Die Antwort ist einfacher als man denkt: Antikapitalistische Präsenz auf dem CSD. Wir müssen die Kapitalist:innen, die uns unterdrücken und das auch noch vermarkten wollen ständig angreifen und das dort wo wir sie treffen. Stört die Bundeswehr- und Polizeiparaden auf den CSDs, haltet eure eigenen Reden in der Menge, greift die LGBTI+ feindliche Politik des Staates an. Und kommt vor allem mit den Leuten ins Gespräch, macht ihnen klar, warum der CSD nicht nur eine Party sein kann, wenn es so viel gibt, was wir uns noch erkämpfen können. Mit Pride Rebellion versuchen wir gerade den Stonewall Jahrestag als Kampftag zu etablieren, schließt euch dem Bestreben an und organisiert eigene kämpferische Stonewall Aktionen.
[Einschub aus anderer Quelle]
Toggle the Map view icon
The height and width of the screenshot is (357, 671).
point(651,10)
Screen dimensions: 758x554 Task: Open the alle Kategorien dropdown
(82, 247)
Und das wichtigste: Geht nicht nur an Einem sondern an 365 Tagen im Jahr auf die Straße. Wir nehmen uns das Recht heraus, nicht nur an den Visibility Days auf die Straße zu gehen und unsere Aktionen zu machen, sondern, dann wann wir es wollen und es für nötig erachten. Warum sollten wir bis zum Pride Month warten, wenn wir gerade jeden Tag angegriffen werden und uns jeden Tag das Recht auf Existenz genommen wird? LGBTI+ Kampf ist nicht nur einmal im Jahr.

F: Es gab in letzter Zeit viele Angriffe in Bezug auf CSDs. Wie schätzt ihr die Situation ein?
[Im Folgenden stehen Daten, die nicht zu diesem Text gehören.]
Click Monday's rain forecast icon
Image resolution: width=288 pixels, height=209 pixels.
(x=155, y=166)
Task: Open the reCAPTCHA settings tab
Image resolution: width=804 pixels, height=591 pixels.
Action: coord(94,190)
Die Angriffe auf die CSDs sind für uns einmal mehr ein Beweis, dass LGBTI+ nicht im bürgerlichen System willkommen sind. Der CSD in Karlsruhe wurde angegriffen, die Organisator:innen des CSDs in Recklinghausen wurden mit Steinen beworfen, 2 Tage vor der Pride in Oslo erschießt ein Faschist 2 Menschen in einer LGBTI+ Bar. Sie treffen uns an den Orten, zu den Zeiten, wo wir uns offen zeigen und sagen uns somit, mit ihrer aller Gewalt, dass sie uns nicht hier haben wollen. LGBTI+ haben das Pech, dass sich alle Reaktionären gegen sie vereinen, gegen kaum eine andere Menschengruppe wird so viel aus allen Richtungen gehetzt. Deswegen darf unsere Reaktion darauf nicht Rückzug sein. Wir dürfen uns nicht in unseren Communities in Safe Spaces verkriechen, wenn wir angegriffen werden. Die Existenz als LGBTI+ Person ist ein dauerhafter Kampfzustand, was soll ein Safe Space uns dann bringen, wenn wir unsere Wut nichtmal auf die Straße tragen können? Die Straßen der Welt sind kein Safe Space, aber genau da müssen wir sein, wenn wir angegriffen werden. Deswegen sind wir mit dem Motto „In allen Farben kämpfen wir, LGBTI+ in die Offensive!“ in unsere Stonewall Arbeiten gestartet. Dabei dulden wir keine Erklärungen wie „der CSD in Freiburg wurde von den Geschehnissen in Oslo überschattet“. Warum wurden die CSDs überschattet? Weil Stonewall zu einer Party geworden ist, doch für unsere Situation, als Antwort auf solche Angriffe, muss er wieder ein Kampftag werden. Ein Faschist nimmt 2 Menschen in Oslo das Leben, doch gemeint sind wir alle. Genau deswegen müssen wir überall Widerstand leisten und dürfen uns nicht von der Vereinnahmung des CSDs trügen lassen.

F: Worin sehr ihr aktuell die Aufgaben in dem Aufbau einer antikapitalistischen LGBTI+ Bewegung?

Die Menschen müssen sich organisieren. Die antikapitalistische LGBTI+ Bewegung kann nur aus sich selbstheraus wachsen, deswegen wurde Pride Rebellion auch gegründet. Der erste Schritt ist also getan. Wir müssen uns aktiv in die Klassenkämpfe einbringen und die Klassenkämpfe auch in den CSD einbringen. Der CSD ist zwar mitten auf der Straße und er sticht einem sofort ins Auge, wenn man ihn sieht, aber bringt sich trotzdem nicht in die Gesellschaft ein, weil er ein Safe Space sein möchte. Brechen wir aus unseren Safe Spaces heraus, überschreiten wir unsere eigenen Grenzen und stellen uns mitten ins Leben, egal was es uns entgegenschleudert. LGBTI+ waren viel zu lange dazu gezwungen sich zu verstecken, jetzt wird es Zeit, dass wir unseren Platz in den gesellschaftlichen Kämpfen einnehmen.


[1] Zum Zeitpunkt des Interviews befanden sich die Pflegekräfte noch nicht in der Tarifrunde. Doch für uns bleibt klar, um die Situation in der Pflege zu verbessern, müssen die Kämpfe noch weitergeführt werden.